* [WORK INSTRUCTIONS]
Start at the top of the records below and copy them exactly to the end.

[Stored entries]
*****

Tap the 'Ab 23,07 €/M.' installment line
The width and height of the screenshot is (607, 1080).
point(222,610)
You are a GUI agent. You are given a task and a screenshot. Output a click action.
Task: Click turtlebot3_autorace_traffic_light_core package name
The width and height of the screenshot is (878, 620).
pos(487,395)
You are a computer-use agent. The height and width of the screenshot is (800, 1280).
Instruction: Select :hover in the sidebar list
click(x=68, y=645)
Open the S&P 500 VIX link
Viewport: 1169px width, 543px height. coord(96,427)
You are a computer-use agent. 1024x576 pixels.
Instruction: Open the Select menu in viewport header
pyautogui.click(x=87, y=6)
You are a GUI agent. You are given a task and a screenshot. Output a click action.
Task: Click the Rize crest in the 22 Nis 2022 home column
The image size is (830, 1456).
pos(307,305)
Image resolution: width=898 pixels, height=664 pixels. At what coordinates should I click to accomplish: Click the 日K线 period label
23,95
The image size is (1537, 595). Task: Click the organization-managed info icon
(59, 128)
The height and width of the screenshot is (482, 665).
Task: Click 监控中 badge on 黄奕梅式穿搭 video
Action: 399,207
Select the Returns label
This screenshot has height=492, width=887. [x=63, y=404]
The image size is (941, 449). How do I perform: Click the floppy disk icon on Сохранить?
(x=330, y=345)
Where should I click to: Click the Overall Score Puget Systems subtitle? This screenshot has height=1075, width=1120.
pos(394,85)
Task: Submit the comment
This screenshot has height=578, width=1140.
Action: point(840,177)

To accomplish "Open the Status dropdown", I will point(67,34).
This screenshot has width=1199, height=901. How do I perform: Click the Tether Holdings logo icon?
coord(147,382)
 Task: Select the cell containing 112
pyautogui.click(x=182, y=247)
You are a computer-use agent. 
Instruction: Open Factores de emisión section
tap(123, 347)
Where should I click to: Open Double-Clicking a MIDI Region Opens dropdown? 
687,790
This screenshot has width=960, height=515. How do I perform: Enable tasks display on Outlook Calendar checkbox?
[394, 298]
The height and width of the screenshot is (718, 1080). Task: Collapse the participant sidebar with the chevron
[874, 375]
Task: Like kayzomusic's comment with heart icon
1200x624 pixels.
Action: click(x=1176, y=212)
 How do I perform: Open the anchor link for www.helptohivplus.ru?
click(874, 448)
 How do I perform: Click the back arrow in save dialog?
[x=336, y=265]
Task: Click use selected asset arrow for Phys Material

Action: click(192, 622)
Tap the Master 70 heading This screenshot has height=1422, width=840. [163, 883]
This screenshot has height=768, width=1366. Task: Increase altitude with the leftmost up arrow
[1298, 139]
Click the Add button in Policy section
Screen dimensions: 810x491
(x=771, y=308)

*****

* [RESULT OF THIS TASK]
Tap the 'Ab 23,07 €/M.' installment line
The width and height of the screenshot is (607, 1080).
point(222,610)
You are a GUI agent. You are given a task and a screenshot. Output a click action.
Task: Click turtlebot3_autorace_traffic_light_core package name
The width and height of the screenshot is (878, 620).
pos(487,395)
You are a computer-use agent. The height and width of the screenshot is (800, 1280).
Instruction: Select :hover in the sidebar list
click(x=68, y=645)
Open the S&P 500 VIX link
Viewport: 1169px width, 543px height. coord(96,427)
You are a computer-use agent. 1024x576 pixels.
Instruction: Open the Select menu in viewport header
pyautogui.click(x=87, y=6)
You are a GUI agent. You are given a task and a screenshot. Output a click action.
Task: Click the Rize crest in the 22 Nis 2022 home column
The image size is (830, 1456).
pos(307,305)
Image resolution: width=898 pixels, height=664 pixels. At what coordinates should I click to accomplish: Click the 日K线 period label
23,95
The image size is (1537, 595). Task: Click the organization-managed info icon
(59, 128)
The height and width of the screenshot is (482, 665).
Task: Click 监控中 badge on 黄奕梅式穿搭 video
Action: 399,207
Select the Returns label
This screenshot has height=492, width=887. [x=63, y=404]
The image size is (941, 449). How do I perform: Click the floppy disk icon on Сохранить?
(x=330, y=345)
Where should I click to: Click the Overall Score Puget Systems subtitle? This screenshot has height=1075, width=1120.
pos(394,85)
Task: Submit the comment
This screenshot has height=578, width=1140.
Action: point(840,177)

To accomplish "Open the Status dropdown", I will point(67,34).
This screenshot has width=1199, height=901. How do I perform: Click the Tether Holdings logo icon?
coord(147,382)
 Task: Select the cell containing 112
pyautogui.click(x=182, y=247)
You are a computer-use agent. 
Instruction: Open Factores de emisión section
tap(123, 347)
Where should I click to: Open Double-Clicking a MIDI Region Opens dropdown? 
687,790
This screenshot has width=960, height=515. How do I perform: Enable tasks display on Outlook Calendar checkbox?
[394, 298]
The height and width of the screenshot is (718, 1080). Task: Collapse the participant sidebar with the chevron
[874, 375]
Task: Like kayzomusic's comment with heart icon
1200x624 pixels.
Action: click(x=1176, y=212)
 How do I perform: Open the anchor link for www.helptohivplus.ru?
click(874, 448)
 How do I perform: Click the back arrow in save dialog?
[x=336, y=265]
Task: Click use selected asset arrow for Phys Material

Action: click(192, 622)
Tap the Master 70 heading This screenshot has height=1422, width=840. [163, 883]
This screenshot has height=768, width=1366. Task: Increase altitude with the leftmost up arrow
[1298, 139]
Click the Add button in Policy section
Screen dimensions: 810x491
(x=771, y=308)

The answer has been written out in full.